## Required action
Below are records; please give the number of their lines that contain the string "will", and only that number.

## The data
▼

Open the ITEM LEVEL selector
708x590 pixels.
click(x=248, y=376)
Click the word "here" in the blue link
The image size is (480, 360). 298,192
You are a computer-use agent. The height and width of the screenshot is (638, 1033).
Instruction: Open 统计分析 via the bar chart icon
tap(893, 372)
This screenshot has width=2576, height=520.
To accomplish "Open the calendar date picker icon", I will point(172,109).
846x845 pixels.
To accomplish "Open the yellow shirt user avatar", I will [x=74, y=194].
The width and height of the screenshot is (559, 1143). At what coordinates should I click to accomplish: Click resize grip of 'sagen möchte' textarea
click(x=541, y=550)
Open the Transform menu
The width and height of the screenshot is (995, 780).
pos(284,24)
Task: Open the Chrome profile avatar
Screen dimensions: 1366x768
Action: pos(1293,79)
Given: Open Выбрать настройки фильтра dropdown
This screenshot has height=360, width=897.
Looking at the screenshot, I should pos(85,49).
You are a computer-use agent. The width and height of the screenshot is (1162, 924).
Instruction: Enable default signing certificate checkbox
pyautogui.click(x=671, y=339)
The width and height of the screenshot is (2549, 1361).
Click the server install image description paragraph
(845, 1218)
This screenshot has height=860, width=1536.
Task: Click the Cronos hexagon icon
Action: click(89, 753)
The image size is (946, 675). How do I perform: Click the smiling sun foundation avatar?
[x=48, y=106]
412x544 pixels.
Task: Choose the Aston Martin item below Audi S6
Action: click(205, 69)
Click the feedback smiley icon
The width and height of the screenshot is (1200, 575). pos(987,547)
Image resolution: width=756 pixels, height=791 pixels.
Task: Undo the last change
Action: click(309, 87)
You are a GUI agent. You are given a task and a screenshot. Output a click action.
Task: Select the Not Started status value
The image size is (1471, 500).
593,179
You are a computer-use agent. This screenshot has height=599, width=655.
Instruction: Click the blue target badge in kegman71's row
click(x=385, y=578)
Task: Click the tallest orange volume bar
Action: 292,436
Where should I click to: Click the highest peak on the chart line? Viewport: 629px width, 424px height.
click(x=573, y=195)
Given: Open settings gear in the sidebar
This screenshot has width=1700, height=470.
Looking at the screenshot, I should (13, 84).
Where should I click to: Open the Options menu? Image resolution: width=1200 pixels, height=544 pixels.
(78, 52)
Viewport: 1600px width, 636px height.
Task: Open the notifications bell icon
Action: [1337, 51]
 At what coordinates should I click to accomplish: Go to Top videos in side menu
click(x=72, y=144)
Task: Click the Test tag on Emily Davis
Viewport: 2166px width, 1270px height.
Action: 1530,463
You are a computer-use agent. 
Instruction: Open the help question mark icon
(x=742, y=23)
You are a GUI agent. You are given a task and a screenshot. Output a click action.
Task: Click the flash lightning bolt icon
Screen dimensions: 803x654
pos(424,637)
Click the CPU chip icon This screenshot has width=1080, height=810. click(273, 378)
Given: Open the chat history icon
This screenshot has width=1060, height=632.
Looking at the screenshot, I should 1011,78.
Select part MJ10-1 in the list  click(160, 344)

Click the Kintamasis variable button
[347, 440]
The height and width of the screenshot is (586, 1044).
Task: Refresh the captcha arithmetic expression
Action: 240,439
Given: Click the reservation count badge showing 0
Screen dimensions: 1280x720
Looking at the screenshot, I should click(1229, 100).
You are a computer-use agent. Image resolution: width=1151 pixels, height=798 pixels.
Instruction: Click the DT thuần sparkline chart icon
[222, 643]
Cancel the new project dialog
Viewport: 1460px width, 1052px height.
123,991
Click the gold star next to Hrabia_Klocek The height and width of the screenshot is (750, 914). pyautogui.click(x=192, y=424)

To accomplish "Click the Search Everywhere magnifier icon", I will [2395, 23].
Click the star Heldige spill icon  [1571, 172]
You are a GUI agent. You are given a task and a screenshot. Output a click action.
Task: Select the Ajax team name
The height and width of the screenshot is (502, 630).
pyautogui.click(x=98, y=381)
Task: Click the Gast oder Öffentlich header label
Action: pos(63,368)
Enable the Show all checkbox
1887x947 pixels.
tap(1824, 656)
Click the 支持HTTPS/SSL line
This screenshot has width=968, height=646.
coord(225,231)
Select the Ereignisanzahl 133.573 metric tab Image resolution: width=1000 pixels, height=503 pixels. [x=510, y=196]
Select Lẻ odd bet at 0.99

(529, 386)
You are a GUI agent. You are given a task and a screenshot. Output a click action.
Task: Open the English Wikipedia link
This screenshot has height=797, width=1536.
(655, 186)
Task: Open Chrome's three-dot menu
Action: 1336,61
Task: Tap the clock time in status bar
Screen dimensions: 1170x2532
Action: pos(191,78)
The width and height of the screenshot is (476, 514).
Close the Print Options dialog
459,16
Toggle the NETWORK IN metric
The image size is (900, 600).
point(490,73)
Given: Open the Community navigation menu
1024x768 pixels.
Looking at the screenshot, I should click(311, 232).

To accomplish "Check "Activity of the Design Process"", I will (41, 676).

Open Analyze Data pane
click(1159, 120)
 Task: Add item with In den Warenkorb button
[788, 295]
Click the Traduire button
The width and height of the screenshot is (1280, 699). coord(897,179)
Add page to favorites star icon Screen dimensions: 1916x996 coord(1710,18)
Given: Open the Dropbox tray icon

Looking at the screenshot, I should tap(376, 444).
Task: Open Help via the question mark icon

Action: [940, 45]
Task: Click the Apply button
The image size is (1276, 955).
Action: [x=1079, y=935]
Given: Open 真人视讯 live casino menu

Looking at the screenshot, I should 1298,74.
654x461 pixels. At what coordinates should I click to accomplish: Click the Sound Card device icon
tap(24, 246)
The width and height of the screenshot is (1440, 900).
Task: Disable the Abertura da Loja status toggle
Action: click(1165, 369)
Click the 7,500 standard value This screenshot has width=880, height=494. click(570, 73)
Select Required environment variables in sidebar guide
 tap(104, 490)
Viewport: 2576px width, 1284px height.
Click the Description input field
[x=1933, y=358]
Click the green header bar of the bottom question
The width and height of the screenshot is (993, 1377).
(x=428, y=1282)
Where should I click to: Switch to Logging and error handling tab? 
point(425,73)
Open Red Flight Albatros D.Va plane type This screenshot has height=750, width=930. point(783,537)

▲

## Your response
4